■ What is required:
Only an exact copy of the lines beginning at the one that contains "Given: Collapse the" and ending at the last line of the records below counts as the answer.

[Stored records]

BEGIN

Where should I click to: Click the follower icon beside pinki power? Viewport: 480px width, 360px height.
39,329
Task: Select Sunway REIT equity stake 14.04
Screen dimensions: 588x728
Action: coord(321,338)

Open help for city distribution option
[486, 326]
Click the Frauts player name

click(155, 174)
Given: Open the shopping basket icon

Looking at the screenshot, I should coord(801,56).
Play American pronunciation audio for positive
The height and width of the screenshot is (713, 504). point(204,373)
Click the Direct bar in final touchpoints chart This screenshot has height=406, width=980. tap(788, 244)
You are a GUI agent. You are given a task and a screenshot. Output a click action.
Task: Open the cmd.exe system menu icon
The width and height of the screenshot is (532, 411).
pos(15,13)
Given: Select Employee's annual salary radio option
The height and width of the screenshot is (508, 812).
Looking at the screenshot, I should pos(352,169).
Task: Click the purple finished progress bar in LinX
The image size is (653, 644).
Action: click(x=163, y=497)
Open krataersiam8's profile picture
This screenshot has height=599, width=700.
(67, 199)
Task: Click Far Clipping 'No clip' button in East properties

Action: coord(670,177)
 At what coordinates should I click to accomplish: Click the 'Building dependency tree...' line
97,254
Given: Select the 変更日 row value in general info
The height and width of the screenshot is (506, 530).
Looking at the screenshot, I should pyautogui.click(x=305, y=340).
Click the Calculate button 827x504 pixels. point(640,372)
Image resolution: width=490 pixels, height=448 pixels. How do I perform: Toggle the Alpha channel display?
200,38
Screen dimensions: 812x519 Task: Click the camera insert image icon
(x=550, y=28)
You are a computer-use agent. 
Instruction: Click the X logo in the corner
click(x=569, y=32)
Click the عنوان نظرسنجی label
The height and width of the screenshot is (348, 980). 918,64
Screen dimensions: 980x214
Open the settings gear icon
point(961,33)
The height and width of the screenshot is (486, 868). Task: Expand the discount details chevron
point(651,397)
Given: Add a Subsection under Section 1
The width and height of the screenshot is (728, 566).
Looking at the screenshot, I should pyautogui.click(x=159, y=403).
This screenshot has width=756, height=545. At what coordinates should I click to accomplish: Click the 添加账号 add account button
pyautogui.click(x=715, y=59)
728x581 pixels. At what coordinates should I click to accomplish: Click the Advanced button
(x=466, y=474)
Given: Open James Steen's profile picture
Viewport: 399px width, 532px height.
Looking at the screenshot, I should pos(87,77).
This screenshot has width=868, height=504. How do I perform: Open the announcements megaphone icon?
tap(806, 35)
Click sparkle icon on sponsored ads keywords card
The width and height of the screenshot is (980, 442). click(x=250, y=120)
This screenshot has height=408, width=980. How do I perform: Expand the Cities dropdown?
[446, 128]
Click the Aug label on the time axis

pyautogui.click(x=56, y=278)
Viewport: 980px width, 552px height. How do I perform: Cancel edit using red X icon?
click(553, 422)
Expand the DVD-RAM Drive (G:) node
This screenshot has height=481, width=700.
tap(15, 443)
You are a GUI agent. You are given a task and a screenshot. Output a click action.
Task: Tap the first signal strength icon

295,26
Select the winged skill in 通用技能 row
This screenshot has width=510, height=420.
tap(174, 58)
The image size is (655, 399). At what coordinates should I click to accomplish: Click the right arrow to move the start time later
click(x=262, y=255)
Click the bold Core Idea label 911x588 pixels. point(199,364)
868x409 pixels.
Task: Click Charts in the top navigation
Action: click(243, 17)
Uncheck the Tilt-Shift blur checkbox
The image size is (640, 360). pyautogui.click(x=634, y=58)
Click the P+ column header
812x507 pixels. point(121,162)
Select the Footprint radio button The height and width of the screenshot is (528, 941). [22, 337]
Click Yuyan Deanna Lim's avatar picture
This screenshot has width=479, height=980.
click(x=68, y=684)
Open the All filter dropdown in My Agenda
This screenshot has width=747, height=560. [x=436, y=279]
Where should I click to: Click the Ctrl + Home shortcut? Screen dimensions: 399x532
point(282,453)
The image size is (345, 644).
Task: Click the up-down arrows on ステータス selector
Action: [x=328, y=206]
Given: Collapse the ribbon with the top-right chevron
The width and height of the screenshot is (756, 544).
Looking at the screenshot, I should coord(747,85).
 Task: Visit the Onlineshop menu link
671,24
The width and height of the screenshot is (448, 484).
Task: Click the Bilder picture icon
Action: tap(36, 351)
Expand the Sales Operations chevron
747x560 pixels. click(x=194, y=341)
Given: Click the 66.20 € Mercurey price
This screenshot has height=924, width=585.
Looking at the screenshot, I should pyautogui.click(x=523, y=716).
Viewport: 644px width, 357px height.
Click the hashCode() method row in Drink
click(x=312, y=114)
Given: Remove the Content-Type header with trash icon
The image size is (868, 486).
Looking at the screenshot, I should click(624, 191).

END

■ Completed exercise:
Given: Collapse the ribbon with the top-right chevron
The width and height of the screenshot is (756, 544).
Looking at the screenshot, I should coord(747,85).
 Task: Visit the Onlineshop menu link
671,24
The width and height of the screenshot is (448, 484).
Task: Click the Bilder picture icon
Action: tap(36, 351)
Expand the Sales Operations chevron
747x560 pixels. click(x=194, y=341)
Given: Click the 66.20 € Mercurey price
This screenshot has height=924, width=585.
Looking at the screenshot, I should pyautogui.click(x=523, y=716).
Viewport: 644px width, 357px height.
Click the hashCode() method row in Drink
click(x=312, y=114)
Given: Remove the Content-Type header with trash icon
The image size is (868, 486).
Looking at the screenshot, I should click(624, 191).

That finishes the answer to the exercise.